--- INPUT RECORDS Enclosed Below ---

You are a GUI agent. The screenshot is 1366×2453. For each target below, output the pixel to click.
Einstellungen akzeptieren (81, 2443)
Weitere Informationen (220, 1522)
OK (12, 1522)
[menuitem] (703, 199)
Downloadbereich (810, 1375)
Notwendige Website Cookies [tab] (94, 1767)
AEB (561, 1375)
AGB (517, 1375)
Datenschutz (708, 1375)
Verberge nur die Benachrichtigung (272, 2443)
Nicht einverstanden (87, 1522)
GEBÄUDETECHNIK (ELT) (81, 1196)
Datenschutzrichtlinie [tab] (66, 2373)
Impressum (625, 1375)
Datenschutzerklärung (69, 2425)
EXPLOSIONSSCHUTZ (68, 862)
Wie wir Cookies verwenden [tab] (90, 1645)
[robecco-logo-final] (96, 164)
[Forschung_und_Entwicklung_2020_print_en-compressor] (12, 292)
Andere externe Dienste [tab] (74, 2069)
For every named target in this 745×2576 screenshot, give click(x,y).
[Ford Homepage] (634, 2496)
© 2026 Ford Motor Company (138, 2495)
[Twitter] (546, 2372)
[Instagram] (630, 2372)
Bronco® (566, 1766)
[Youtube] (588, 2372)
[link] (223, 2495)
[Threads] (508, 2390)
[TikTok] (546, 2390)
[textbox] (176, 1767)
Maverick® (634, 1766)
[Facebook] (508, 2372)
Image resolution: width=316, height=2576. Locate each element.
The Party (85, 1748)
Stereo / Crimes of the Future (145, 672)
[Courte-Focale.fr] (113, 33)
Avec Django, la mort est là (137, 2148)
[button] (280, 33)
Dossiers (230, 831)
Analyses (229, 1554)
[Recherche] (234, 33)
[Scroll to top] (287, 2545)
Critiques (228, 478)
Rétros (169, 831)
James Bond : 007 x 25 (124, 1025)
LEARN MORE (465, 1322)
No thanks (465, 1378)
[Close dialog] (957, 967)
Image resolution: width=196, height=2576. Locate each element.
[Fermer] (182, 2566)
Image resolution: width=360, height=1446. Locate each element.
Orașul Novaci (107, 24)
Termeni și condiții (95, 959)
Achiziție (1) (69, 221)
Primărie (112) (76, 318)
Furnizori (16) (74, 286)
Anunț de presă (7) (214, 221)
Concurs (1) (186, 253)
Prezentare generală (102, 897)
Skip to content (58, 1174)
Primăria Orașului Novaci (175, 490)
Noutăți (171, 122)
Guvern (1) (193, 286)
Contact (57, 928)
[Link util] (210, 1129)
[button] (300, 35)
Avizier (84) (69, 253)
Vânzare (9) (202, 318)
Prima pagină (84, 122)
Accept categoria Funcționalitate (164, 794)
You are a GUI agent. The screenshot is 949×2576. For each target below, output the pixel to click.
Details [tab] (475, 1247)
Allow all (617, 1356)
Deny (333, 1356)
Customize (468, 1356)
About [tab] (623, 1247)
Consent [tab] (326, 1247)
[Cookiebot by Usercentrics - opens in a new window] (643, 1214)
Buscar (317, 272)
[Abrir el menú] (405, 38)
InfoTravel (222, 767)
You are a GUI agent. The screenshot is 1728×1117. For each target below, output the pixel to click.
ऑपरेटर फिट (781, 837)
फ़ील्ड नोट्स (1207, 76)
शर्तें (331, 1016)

--- End of Enclosed INPUT RECORDS ---

EXERCISE DETAILS:
Each record above should be returned exactly as it appears.

FINAL ANSWER:
You are a GUI agent. The screenshot is 1366×2453. For each target below, output the pixel to click.
Einstellungen akzeptieren (81, 2443)
Weitere Informationen (220, 1522)
OK (12, 1522)
[menuitem] (703, 199)
Downloadbereich (810, 1375)
Notwendige Website Cookies [tab] (94, 1767)
AEB (561, 1375)
AGB (517, 1375)
Datenschutz (708, 1375)
Verberge nur die Benachrichtigung (272, 2443)
Nicht einverstanden (87, 1522)
GEBÄUDETECHNIK (ELT) (81, 1196)
Datenschutzrichtlinie [tab] (66, 2373)
Impressum (625, 1375)
Datenschutzerklärung (69, 2425)
EXPLOSIONSSCHUTZ (68, 862)
Wie wir Cookies verwenden [tab] (90, 1645)
[robecco-logo-final] (96, 164)
[Forschung_und_Entwicklung_2020_print_en-compressor] (12, 292)
Andere externe Dienste [tab] (74, 2069)
For every named target in this 745×2576 screenshot, give click(x,y).
[Ford Homepage] (634, 2496)
© 2026 Ford Motor Company (138, 2495)
[Twitter] (546, 2372)
[Instagram] (630, 2372)
Bronco® (566, 1766)
[Youtube] (588, 2372)
[link] (223, 2495)
[Threads] (508, 2390)
[TikTok] (546, 2390)
[textbox] (176, 1767)
Maverick® (634, 1766)
[Facebook] (508, 2372)
Image resolution: width=316, height=2576. Locate each element.
The Party (85, 1748)
Stereo / Crimes of the Future (145, 672)
[Courte-Focale.fr] (113, 33)
Avec Django, la mort est là (137, 2148)
[button] (280, 33)
Dossiers (230, 831)
Analyses (229, 1554)
[Recherche] (234, 33)
[Scroll to top] (287, 2545)
Critiques (228, 478)
Rétros (169, 831)
James Bond : 007 x 25 (124, 1025)
LEARN MORE (465, 1322)
No thanks (465, 1378)
[Close dialog] (957, 967)
Image resolution: width=196, height=2576. Locate each element.
[Fermer] (182, 2566)
Image resolution: width=360, height=1446. Locate each element.
Orașul Novaci (107, 24)
Termeni și condiții (95, 959)
Achiziție (1) (69, 221)
Primărie (112) (76, 318)
Furnizori (16) (74, 286)
Anunț de presă (7) (214, 221)
Concurs (1) (186, 253)
Prezentare generală (102, 897)
Skip to content (58, 1174)
Primăria Orașului Novaci (175, 490)
Noutăți (171, 122)
Guvern (1) (193, 286)
Contact (57, 928)
[Link util] (210, 1129)
[button] (300, 35)
Avizier (84) (69, 253)
Vânzare (9) (202, 318)
Prima pagină (84, 122)
Accept categoria Funcționalitate (164, 794)
You are a GUI agent. The screenshot is 949×2576. For each target below, output the pixel to click.
Details [tab] (475, 1247)
Allow all (617, 1356)
Deny (333, 1356)
Customize (468, 1356)
About [tab] (623, 1247)
Consent [tab] (326, 1247)
[Cookiebot by Usercentrics - opens in a new window] (643, 1214)
Buscar (317, 272)
[Abrir el menú] (405, 38)
InfoTravel (222, 767)
You are a GUI agent. The screenshot is 1728×1117. For each target below, output the pixel to click.
ऑपरेटर फिट (781, 837)
फ़ील्ड नोट्स (1207, 76)
शर्तें (331, 1016)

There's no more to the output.